On Mon, November 21, 2005 5:15 pm, Kin C Wong wrote:
> Jamie Furtner wrote:
>
>
>> By itself, that sets up the SSH session to forward X11 connections from
>>  the X11 client (machine you've connected to) to your X11 server (local
>> X
>> server).
>>
>> Generally you won't easily be able to run a full KDE session through
>> SSH -
>> you already have a window manager running and I don't think KDE will let
>>  itself start. What you could do is run X11 applications (KDE or
>> otherwise) and display them on your local X server. For instance, after
>> opening a SSH session (with the -X option), type in mozilla at the
>> prompt and a Mozilla window should pop(assuming that you have Mozilla on
>> the server - if you don't, try konsole or konqueror. You'll need to open
>> the SSH session from within an X terminal window.
>>
>> What you're probably better off looking at is VNC or FreeNX - they're
>> graphics based remote connectivity instead of a console and can be
>> considerably quicker then proxying X sessions over SSH, based on my
>> experience (they're actually usable!)
>>
>> Jamie
>>
>>
>>
> If you are using VNC (don't know enough about FreeNX yet), are you still
> connecting using ssh?  From what I understand, VNC is not secure.
>
> Secondly, will you be able to see the server computer.  I believe if
> you connect to the server using ssh, you can vnc to any other computer in
> that network segment if you have access.
>
> I will try running Mozilla from the prompt to see if I get anything.
>
>
> Thanks

VNC isn't secure normally, that's right. I don't think that any of the
linux VNC connections are encrypted yet -- at least, not that I've seen.

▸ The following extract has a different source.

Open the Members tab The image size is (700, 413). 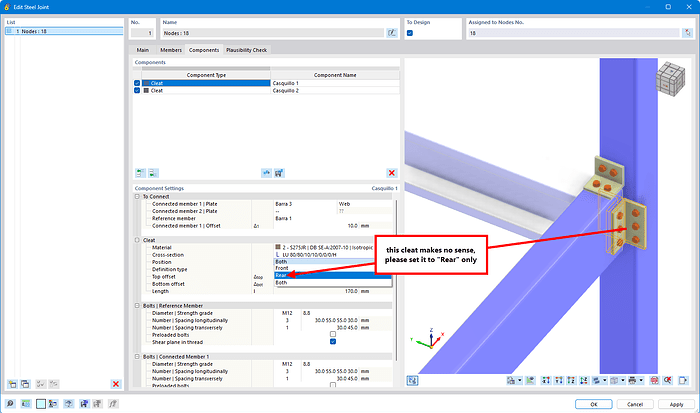coord(171,49)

SSH can proxy arbitrary TCP connections as well (what I think you're
talking about), so you could proxy the VNC connection over the SSH to the
server and/or to a client on the same network as the server.

The syntax for that would be
ssh -L59xx:<vnchost>:5900 [EMAIL PROTECTED]

Then use a VNC client to connect to localhost:xx and the connection is
proxied over the SSH connection and therefore encrypted. You could include
multiple -L... options to proxy multiple ports to different hosts, and
this isn't limited to VNC connections. Nearly anything that runs over a
normal TCP connection can be proxied using this method.